The run_whisper.py script performs speech-to-text transcription using a Whisper-base model exported to ONNX format. It supports transcribing audio from WAV files or a live microphone stream and can evaluate model accuracy on a labeled dataset using WER and CER metrics. The script runs the encoder and decoder models via ONNX Runtime, with support for both CPU and NPU backends, and includes chunk-based processing for long audio inputs.

The load_provider_options function returns ONNX Runtime execution providers and configuration options based on the selected device (cpu or npu).

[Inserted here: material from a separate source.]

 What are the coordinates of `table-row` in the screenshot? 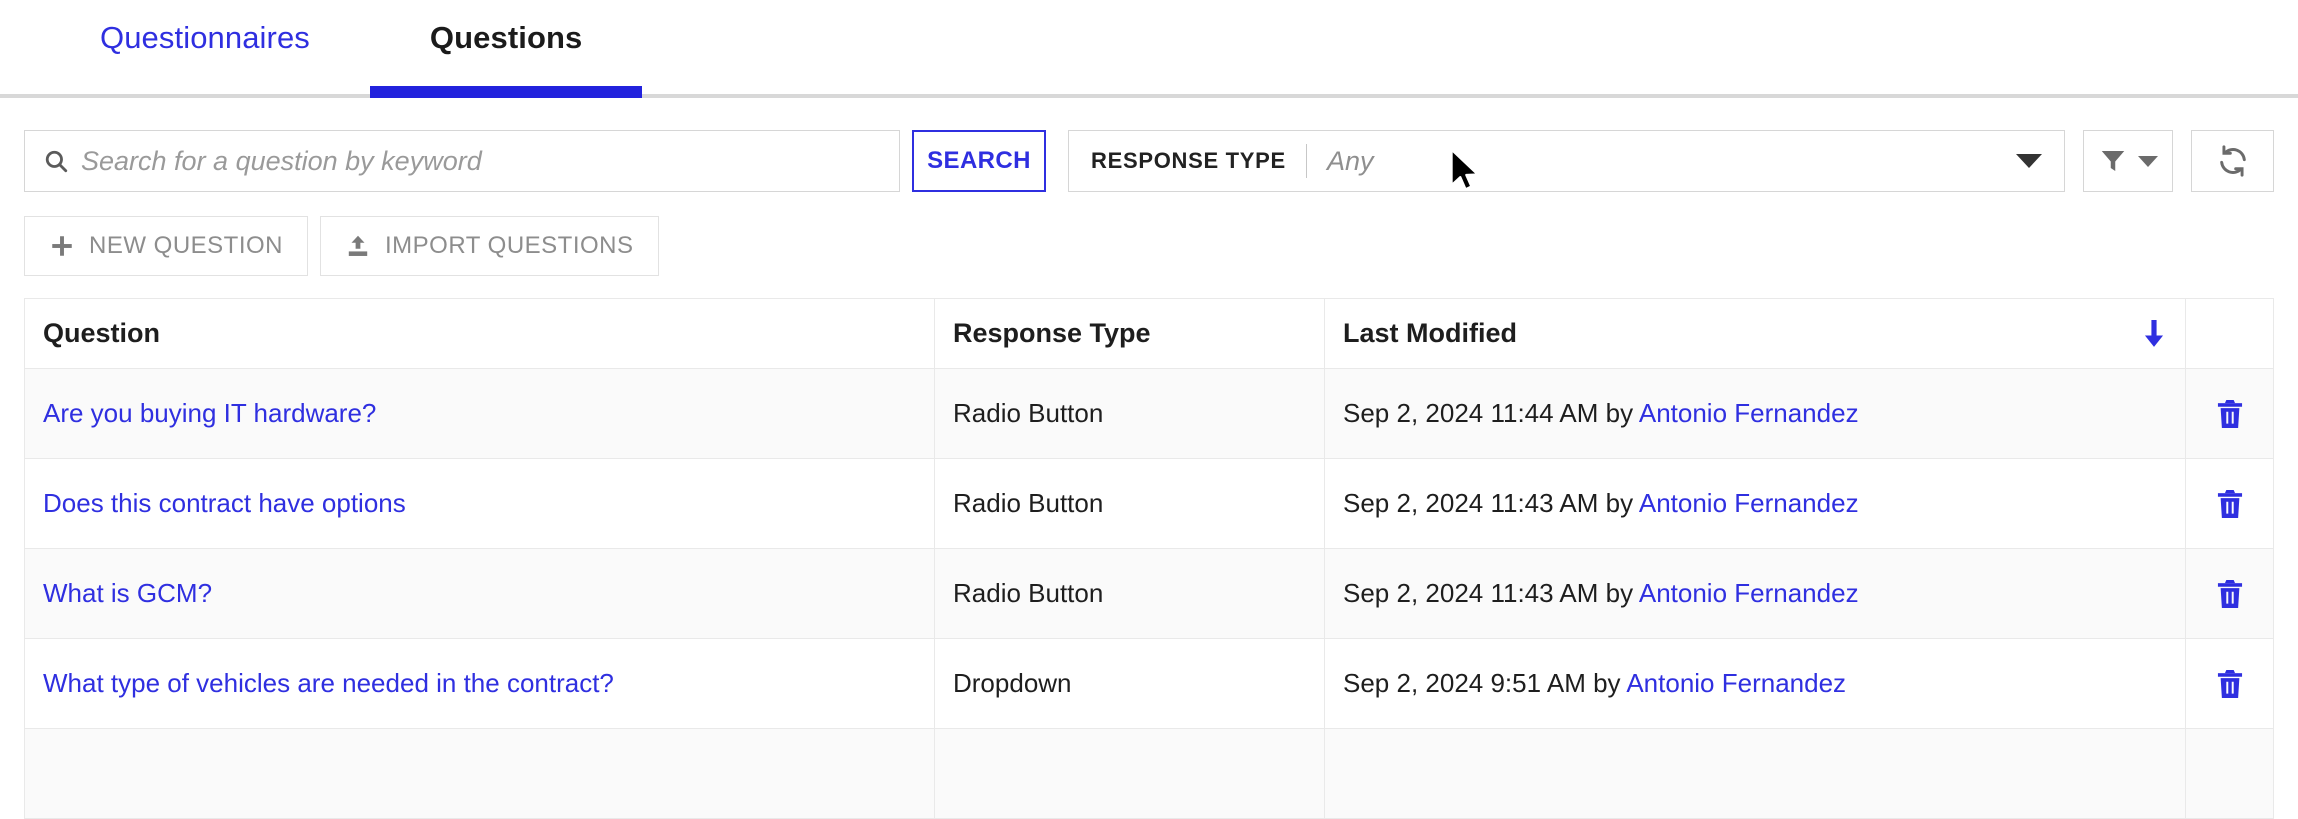 It's located at (1149, 774).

   provider = "VitisAIExecutionProvider"

   encoder_options = {
            "config_file": "vaiep_config.json",
            "cache_dir": "./cache/",
            "cache_key": "whisper_encoder"
        }

   decoder_options = {
            "config_file": "vaiep_config.json",
            "cache_dir": "./cache/",
            "cache_key": "whisper_decoder"
        }

When running on the NPU, the provider options for the encoder and decoder are identical, except for the cache directory used. Both utilize the official RAI vaiep_config.json configuration file.

When running inference on the NPU, 100% of the encoder operators and 93.4% of the decoder operators are executed on the NPU.

   #encoder operations
   [Vitis AI EP] No. of Operators : VAIML   225
   [Vitis AI EP] No. of Subgraphs : VAIML     1

   #decoder operations
   [Vitis AI EP] No. of Operators :   CPU    24  VAIML   341
   [Vitis AI EP] No. of Subgraphs : VAIML     2

Command to run transcription using .wav file or microphone:

   python run_whisper.py \
    --encoder exported_model_directory\encoder_model.onnx \
    --decoder exported_model_directory\decoder_model.onnx \
    --device <cpu|npu> \
    --input <audio_files\.wav|"mic">

Expected Output

Run the above command with sample audio file and observe the expected Model output below

--input audio_files\61-52s.wav

Transcription: Also, there was a stripling page who turned into a maze with so sweet a lady, sir.
And in some manner, I do think she died. But then the picture was gone as quickly as it came.
Sister Nell, do you hear these models? Take your place and let us see what the crystal can show to you, like is not young, Master.
Though I am an old man. With all rant the opening of the tent to see what might be a miss.
But Master Will, who peeped out first, needed no more than one glance.
Mistress Fitzsooth to the rear of the Ted cries of "A knotting ham! A knotting ham!" before them fled the stroller and his three sons, capless and tear away.
"What is that tumult and rioting?" cried out the squire, authoritatively, and he blew twice on the silver whistle which hung at his belt.

Model Evaluation

To evaluate model performance, we provide an eval_dataset directory containing sample audio from the LibriSpeech dataset. You can run the following command to generate a detailed report including WER, and CER metrics:

python run_whisper.py \
    --encoder exported_model_directory\encoder_model.onnx \
    --decoder exported_model_directory\decoder_model.onnx \
    --device <cpu|npu> \
    --eval-dir eval_dataset\LibriSpeech-samples \
    --results-dir <output_results_dir>

Notes

  • If the model has not been precompiled before, the first run will take approximately 15 minutes to compile.
  • Ensure that the paths to the encoder, decoder, and configuration file are correctly set based on your environment.